Cantigas

sábado, 11 de outubro de 2008

O gosto de Simone


Quem quer viver um amor, mas não quer suas marcas ou cicatrizes, não deve ouvir Simone.

Quem quer fugir do que deve ser, do que de fato será, não deve ouvir Simone.

Eu mesmo somente ouço-a por querer saber do amor e do que vem mesmo a ser a força do canto e da emoção desmedida (por que impossível segurar) na música produzida neste país.
E desta emoção Simone entende!

A voz de Simone me chamou a atenção de verdade depois de meus ouvidos já estarem acostumados à Bahia dos Bárbaros. Tudo que eu precisava aprender sobre os baianos na música popular parecia já assentado e pronto.
Aí, ela chegou.

Os comentários de que seria uma baiana "falsa"/ verdadeira até mesmo no sotaque poderiam ter feito com que a audição da cantora me viesse distorcida pela fala do preconceito relativo à sua aparente distância geográfica da Bahia,

da minha cidade do Salvador.
Mas não!

Simone não pôde ser considerada por mim a partir do viés identitário simplista.
Quem chegou primeiro não foi a baiana, carioca ou brasileira.
Quem me chegou primeiro foi sua voz.


A Gal é a voz que mais me encanta.

A Simone é a voz que me pegou de súbito e até hoje me impressiona.
Sua qualidade vocal é tenaz, forte, melodiosa, emocionada, derramada, sêca, viva.
A voz de Simone tem um "como existe?" que toma com impacto logo que se ouvem as primeiras emissões em alguma canção.

Seu caminho de intérprete para multidões ávidas por expressão estética/política está relacionada ao fato de interpretar tão bem Milton e Chico; Gonzaguinha e Ivan.
Simone sai da Bahia e se distancia dela para fazer o que melhor os baianos fizeram na música no Brasil: recontar sua história.

A presença de Simone nos palcos é sempre cheia de tensão. Parece que a cantora está a um passo de explodir em emoção pura que entremeia seu timbre lindo e faz com que irrompam riquíssimas imprecisões melódicas que aparecem para dar a inequívoca certeza de que aquela voz é humana.

* * * * * * * * *

● **INSTRUÇÕES**:
**a)** Segundo o texto sobre a cantora Simone, por que os comentários de que ela seria uma baiana "falsa" não distorceram a forma como quem escreve passou a ouvi-la? Responda em uma a três frases.
**b)** Dê prosseguimento ao texto sobre a cantora Simone a partir do ponto em que ele termina.

● **DADOS**:
* * * * * * * * *

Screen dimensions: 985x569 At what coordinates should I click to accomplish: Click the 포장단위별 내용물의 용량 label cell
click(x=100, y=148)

* * * * * * * * *

● **RESPOSTAS DO EXERCÍCIO**:
**a)** Quem escreve não considerou Simone a partir de um viés identitário simplista. O que lhe chegou primeiro não foi a baiana, a carioca ou a brasileira, e sim a voz dela.

**b)**
Não é Deus quem canta. Somos nós mesmos, condensados naquela gargantae que emite, em canção, o existir em vida. Simone aí se irmana com o ranger de Fernando Pessoa: ela e nós estamos vivos!
Se Simone parece não se preocupar com os perigos de "sair da linha da diva" é por que está para além deste rótulo: ela é uma mediadora.

Entre platéia e palco, Simone está a conduzir emoções dos dois lados; instrumentos e arranjos a contarem crônicas em forma de música e público a necessitar responder pela via da catarse que seus shows quase sempre provocam.

A sensualidade da intérprete é nada mais que o incontível desses sentimentos eróticos que - fazendo jus ao princípio vital de Eros - permeiam sua performance feminina e lasciva, em sintonia com a lascívia dos participantes que vão contemplá-la.

Vamos comer Simone?

Sempre que estamos em seus shows é a única coisa que podemos fazer. Não há como recusar a deglutição total de seu canto, sua beleza física, sua presença e sobretudo, sua voz.

Deste modo, para saber de Simone, os olhos devem começar fechados para sentir-se de primeira o som.
Depois das iniciais sensações, abrir os olhos e assistí-la é a maneira mais justa de percebê-la.
Simone é sinestésica. Excessos e demasiadas notas corpóreas no branco de suas vestes e de sua aura.

Absorver Simone?
Impossível recusar.

Ouça, veja, sinta e
viva!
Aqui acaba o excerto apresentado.